In determining a truth, sometimes many related verses indicate a certain meaning, but two or three among them cannot be explained in that kind of way. One cannot say that because there were only one or two verses that could not be explained that way, one can therefore sacrifice them and base the exposition on the majority of the verses. If one does that, he is sacrificing a small number of verses. We cannot do this. As long as one or two verses do not allow a certain interpretation, we have to give up that interpretation. We have to respect every portion of the Bible. Only when an interpretation harmonizes with the whole Bible can this interpretation be considered reliable. Any verse that forbids a certain interpretation of the truth must not be sacrificed. Instead, that certain interpretation must be abandoned, and we must wait for God’s further revelation. If we study the Bible this way, we will not fall easily into error.

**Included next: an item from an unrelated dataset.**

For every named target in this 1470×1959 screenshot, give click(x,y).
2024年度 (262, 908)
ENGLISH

There are many expressions in the Bible that are in apposition one to another. All these appositional expressions are equal and are not different. For example, Matthew 5 speaks of nine blessings. It says, “Blessed are the poor in spirit, for theirs is the kingdom of the heavens,” and “Blessed are the pure in heart, for they shall see God.” These are matching expressions, with the first expression matching the second one. In this case, with every blessing, there is first the condition for blessing and then the blessing itself. All matching expressions are equal. If the first part of one expression specifies a condition, then all first parts of matching expressions specify conditions also. If the second part of one expression specifies a blessing, then the second parts of all expressions specify blessings also. This is another principle or rule.